Gold is nature's hardest hue to hold. Frost is correct about that. Gold is also prized for its beauty. Gold is reflective of light. Gold is able to conduct heat and electricity. Gold is malleable. I watched young men, an arm raised high above their head, make sure Chad's gold helmet was reflecting light every moment of Friday night's game, a game against a long-time rival, a game they won by twenty-eight points, Chad's number that was noticeably missing from the sidelines. When fatigue set in, the helmet was passed to another waiting arm. 
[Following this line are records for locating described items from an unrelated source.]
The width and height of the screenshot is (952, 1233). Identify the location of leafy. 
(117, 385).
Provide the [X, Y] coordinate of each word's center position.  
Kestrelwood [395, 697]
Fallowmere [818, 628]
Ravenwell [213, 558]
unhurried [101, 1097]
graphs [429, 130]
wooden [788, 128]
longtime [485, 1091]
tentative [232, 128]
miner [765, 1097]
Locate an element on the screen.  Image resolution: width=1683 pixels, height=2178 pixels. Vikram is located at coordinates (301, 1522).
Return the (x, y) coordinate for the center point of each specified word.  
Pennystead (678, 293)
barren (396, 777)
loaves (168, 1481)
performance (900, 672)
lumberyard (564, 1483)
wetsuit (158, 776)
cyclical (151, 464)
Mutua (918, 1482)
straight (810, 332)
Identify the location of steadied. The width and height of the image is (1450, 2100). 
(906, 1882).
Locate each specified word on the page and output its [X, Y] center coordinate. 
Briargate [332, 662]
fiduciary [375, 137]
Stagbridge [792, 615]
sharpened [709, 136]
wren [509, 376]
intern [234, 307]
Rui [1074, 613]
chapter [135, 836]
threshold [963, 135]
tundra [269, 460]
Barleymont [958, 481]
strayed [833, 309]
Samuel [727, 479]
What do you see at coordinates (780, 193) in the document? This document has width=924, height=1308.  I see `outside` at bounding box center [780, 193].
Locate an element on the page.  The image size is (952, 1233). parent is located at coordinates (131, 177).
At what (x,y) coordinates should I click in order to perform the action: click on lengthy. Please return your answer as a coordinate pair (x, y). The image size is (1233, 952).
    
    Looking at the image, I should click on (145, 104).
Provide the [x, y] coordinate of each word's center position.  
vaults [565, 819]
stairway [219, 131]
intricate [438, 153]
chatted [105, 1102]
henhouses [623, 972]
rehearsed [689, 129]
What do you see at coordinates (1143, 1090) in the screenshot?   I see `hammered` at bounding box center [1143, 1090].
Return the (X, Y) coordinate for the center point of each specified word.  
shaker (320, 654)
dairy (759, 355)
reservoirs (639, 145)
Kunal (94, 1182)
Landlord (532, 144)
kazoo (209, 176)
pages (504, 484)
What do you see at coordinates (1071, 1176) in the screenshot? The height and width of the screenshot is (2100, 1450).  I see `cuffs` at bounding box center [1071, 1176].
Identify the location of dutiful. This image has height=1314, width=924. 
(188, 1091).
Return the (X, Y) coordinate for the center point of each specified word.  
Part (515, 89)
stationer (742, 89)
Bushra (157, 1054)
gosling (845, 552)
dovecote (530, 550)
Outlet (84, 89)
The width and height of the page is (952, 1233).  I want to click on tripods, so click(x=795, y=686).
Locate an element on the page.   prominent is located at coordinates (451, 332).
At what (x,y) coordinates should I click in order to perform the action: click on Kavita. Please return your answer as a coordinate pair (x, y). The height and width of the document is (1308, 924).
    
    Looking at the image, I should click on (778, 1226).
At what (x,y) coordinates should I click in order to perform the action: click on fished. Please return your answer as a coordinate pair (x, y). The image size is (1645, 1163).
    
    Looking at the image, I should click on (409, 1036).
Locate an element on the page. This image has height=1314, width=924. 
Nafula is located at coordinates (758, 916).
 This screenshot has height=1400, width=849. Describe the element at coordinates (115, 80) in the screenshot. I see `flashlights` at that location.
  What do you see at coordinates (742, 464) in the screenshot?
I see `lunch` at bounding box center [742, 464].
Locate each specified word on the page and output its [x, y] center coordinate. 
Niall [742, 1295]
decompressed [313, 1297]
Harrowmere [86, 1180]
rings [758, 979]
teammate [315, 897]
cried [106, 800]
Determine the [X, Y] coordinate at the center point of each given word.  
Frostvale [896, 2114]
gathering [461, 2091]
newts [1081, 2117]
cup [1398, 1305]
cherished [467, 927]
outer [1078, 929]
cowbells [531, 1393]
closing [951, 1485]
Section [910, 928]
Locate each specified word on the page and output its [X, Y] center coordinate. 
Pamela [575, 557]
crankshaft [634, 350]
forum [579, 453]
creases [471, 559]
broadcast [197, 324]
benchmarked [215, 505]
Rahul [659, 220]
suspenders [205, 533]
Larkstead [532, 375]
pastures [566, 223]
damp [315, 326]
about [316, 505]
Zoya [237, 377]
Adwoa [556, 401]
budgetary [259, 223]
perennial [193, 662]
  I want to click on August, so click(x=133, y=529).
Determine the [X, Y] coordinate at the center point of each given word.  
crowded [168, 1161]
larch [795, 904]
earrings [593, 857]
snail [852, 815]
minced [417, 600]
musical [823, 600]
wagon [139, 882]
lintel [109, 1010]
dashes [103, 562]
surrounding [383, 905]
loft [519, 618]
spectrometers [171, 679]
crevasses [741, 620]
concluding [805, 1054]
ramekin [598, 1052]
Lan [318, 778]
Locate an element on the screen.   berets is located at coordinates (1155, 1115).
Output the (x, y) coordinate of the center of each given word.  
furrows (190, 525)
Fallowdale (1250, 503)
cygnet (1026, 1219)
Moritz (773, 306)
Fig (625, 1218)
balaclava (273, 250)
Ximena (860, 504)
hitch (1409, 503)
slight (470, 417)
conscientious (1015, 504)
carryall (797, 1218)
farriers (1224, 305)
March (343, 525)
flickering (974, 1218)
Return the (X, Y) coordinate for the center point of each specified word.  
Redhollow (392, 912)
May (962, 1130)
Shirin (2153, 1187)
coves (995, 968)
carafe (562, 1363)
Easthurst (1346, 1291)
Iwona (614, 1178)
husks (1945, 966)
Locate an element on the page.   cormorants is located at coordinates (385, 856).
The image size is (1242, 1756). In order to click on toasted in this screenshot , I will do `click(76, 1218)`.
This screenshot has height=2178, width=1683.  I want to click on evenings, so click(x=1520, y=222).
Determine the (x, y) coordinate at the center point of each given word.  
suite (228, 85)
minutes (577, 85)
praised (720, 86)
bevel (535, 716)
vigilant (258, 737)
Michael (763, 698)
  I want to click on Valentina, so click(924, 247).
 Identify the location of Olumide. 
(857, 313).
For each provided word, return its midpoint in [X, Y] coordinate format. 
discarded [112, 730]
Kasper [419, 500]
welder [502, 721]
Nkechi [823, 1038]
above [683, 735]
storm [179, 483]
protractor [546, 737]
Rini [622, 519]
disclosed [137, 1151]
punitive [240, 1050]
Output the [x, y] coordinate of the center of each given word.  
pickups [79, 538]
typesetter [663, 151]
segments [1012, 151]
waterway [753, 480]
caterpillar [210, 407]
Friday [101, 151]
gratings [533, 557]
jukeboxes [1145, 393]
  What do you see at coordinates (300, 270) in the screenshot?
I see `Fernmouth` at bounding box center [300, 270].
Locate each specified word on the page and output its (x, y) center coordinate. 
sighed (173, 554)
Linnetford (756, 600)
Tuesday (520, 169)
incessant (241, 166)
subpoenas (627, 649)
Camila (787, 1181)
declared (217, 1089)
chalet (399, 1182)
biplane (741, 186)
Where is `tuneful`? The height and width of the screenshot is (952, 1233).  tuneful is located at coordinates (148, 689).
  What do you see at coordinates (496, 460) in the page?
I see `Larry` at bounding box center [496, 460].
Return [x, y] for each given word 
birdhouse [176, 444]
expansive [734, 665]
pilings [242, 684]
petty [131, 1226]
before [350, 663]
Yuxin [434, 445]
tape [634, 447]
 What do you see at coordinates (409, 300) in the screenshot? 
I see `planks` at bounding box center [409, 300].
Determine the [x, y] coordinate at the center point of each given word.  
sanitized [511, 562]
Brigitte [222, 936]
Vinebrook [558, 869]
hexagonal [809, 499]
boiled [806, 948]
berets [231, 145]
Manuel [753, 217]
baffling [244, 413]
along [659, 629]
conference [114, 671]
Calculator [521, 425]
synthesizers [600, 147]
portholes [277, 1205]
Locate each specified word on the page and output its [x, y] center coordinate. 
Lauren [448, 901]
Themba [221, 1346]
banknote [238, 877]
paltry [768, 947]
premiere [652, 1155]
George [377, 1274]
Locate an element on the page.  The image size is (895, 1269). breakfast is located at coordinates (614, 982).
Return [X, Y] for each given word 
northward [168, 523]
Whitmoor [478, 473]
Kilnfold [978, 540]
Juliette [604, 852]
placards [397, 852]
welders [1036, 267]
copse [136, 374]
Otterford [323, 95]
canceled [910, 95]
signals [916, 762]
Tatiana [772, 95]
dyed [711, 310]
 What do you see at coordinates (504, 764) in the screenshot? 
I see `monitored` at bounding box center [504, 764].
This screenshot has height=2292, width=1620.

I Timothy 4:12 states, "Let no one despise your youth, but be an example to the believers in word, in conduct, in love, in spirit, in faith, in purity."

I admit there are moments in the classroom when my mood might be accurately described as, "despising their youth," but I come back every day because I do love them a lot, and there are so many things they teach me. More than once during COVID I hopped on social media to argue for the continuation of high school sports. Football is my favorite sport, and football players will always find a friend in me (this doesn't mean you don't have to do your work). The lessons they learn playing football will be with them for life, but what is not discussed as often as the lessons the players learn are the lessons they can teach us, the onlookers in the stands, lessons taught without uttering a word but simply by accepting a gold helmet from a teammate whose arm was tired.